Campobasso, the principal city of Italy's Molise region, is the synthesis of two historic identities: the picturesque medieval center with its Monforte Castle, and the 19th century town inspired by the idea of the garden city. Thus, narrow streets, twisting stairways, courtyards and ancient portals alternate with green areas, large open squares, gardens and fountains.
Monforte Castle, dating back to 1459, dominates the historic center of the town, its dark, sturdy fortified walls expressing the defensive rather than residential purpose for which the building was first erected. The Church of SS. Trinità, which dates back to 1504, became the Cathedral of Campobasso in the 20th century. The building, with three naves and striking neoclassical facade is, without doubt, the most significant ecclesiastical edifice in the town.

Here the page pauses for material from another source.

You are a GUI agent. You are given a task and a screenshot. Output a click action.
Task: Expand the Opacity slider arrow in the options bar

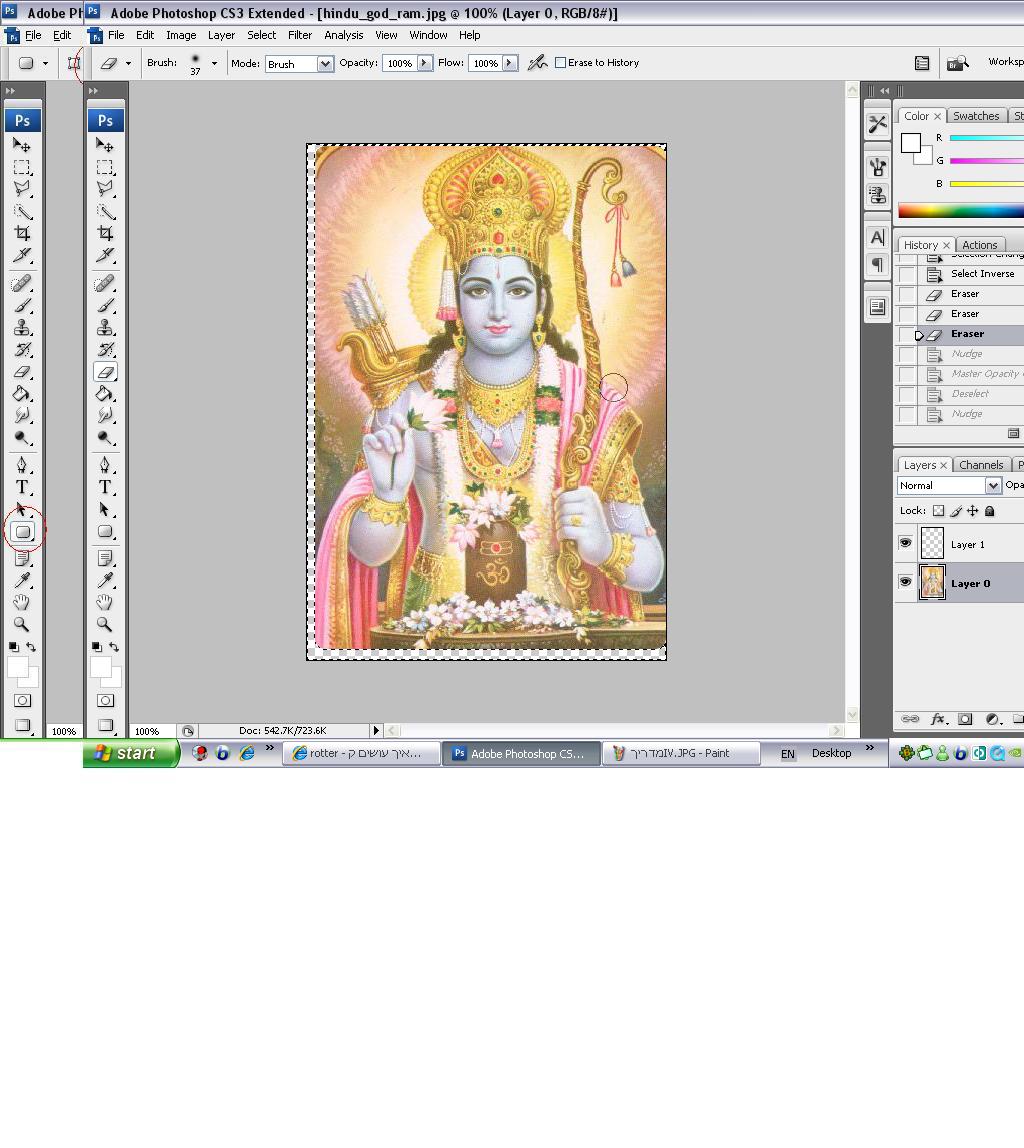[424, 63]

Located right in the heart of Campobasso, the town park Villa De Capoa is a meticulously kept classical-style garden featuring shady, tree lined avenues, ornamental hedges and secret corners. Palazzo del Municipio and the Banca d'Italia are fine examples of 20th century urban architecture. The Palazzo del Municipio houses a statue of San Giorgio, patron saint of the city. A number of valuable artworks depicting the history of Molise hang in the salons of the Banca d'Italia.
The Sagra dei Misteri is the region's most important religious festival, when, during the Corpus Domini, the "Misteri", a series of curious wooden contraptions, are paraded through the town on the shoulders of the faithful.